Embedded systems form a ubiquitous, networked, computing substrate that underlies much of modern technological society. Such systems range from large supervisory control and data acquisition (SCADA) systems that manage physical infrastructure to medical devices such as pacemakers and insulin pumps, to computer peripherals such as printers and routers, to communication devices such as cell phones and radios, to vehicles such as airplanes and satellites. Such devices have been networked for a variety of reasons, including the ability to conveniently access diagnostic information, perform software updates, provide innovative features, lower costs, and improve ease of use. Researchers and hackers have shown that these kinds of networked embedded systems are vulnerable to remote attack, and such attacks can cause physical damage while hiding the effects from monitors.
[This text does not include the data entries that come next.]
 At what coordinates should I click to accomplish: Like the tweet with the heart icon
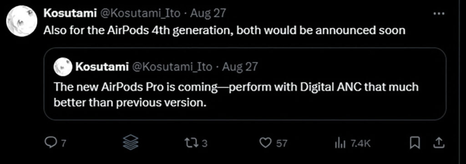(265, 144)
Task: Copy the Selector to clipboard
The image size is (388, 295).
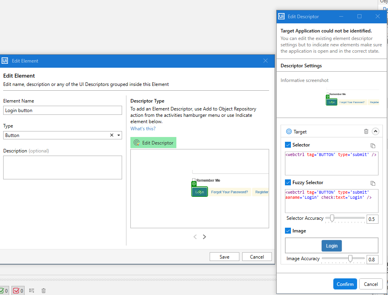Action: point(373,145)
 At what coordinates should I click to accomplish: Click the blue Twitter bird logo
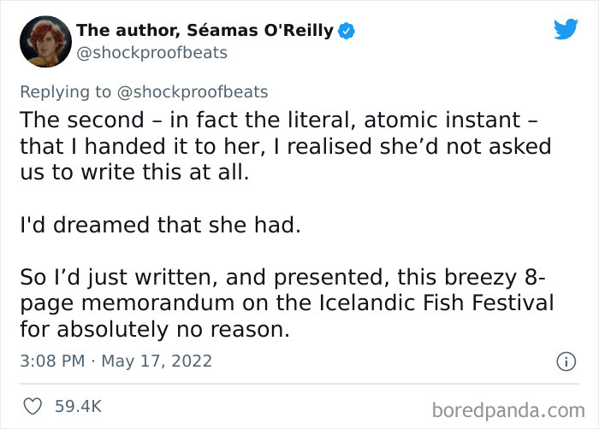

The goal of the HACMS program is to create technology for the construction of high-assurance cyber-physical systems, where high assurance is defined to mean functionally correct and satisfying appropriate safety and security properties. Achieving this goal requires a fundamentally different approach from what the software community has taken to date. Consequently, HACMS will adopt a clean-slate, formal methods-based approach to enable semi-automated code synthesis from executable, formal specifications. In addition to generating code, HACMS seeks a synthesizer capable of producing a machine-checkable proof that the generated code satisfies functional specifications as well as security and safety policies. A key technical challenge is the development of techniques to ensure that such proofs are composable, allowing the construction of high-assurance systems out of high-assurance components.
Key HACMS technologies include interactive software synthesis systems, verification tools such as theorem provers and model checkers, and specification languages. Recent fundamental advances in the formal methods community, including advances in satisfiability (SAT) and satisfiability modulo theories (SMT) solvers, separation logic, theorem provers, model checkers, domain-specific languages and code synthesis engines suggest that this approach is feasible. If successful, HACMS will produce a set of publicly available tools integrated into a high-assurance software workbench, which will be widely distributed for use in both the commercial and defense software sectors. HACMS intends to use these tools to (1) generate open-source, high-assurance, and operating system and control system components and (2) use these components to construct high-assurance military vehicles. HACMS will likely transition its technology to both the defense and commercial communities. For the defense sector, HACMS will enable high-assurance military systems ranging from unmanned vehicles (e.g., UAVs, UGVs, and UUVs), to weapons systems, satellites, and command and control devices.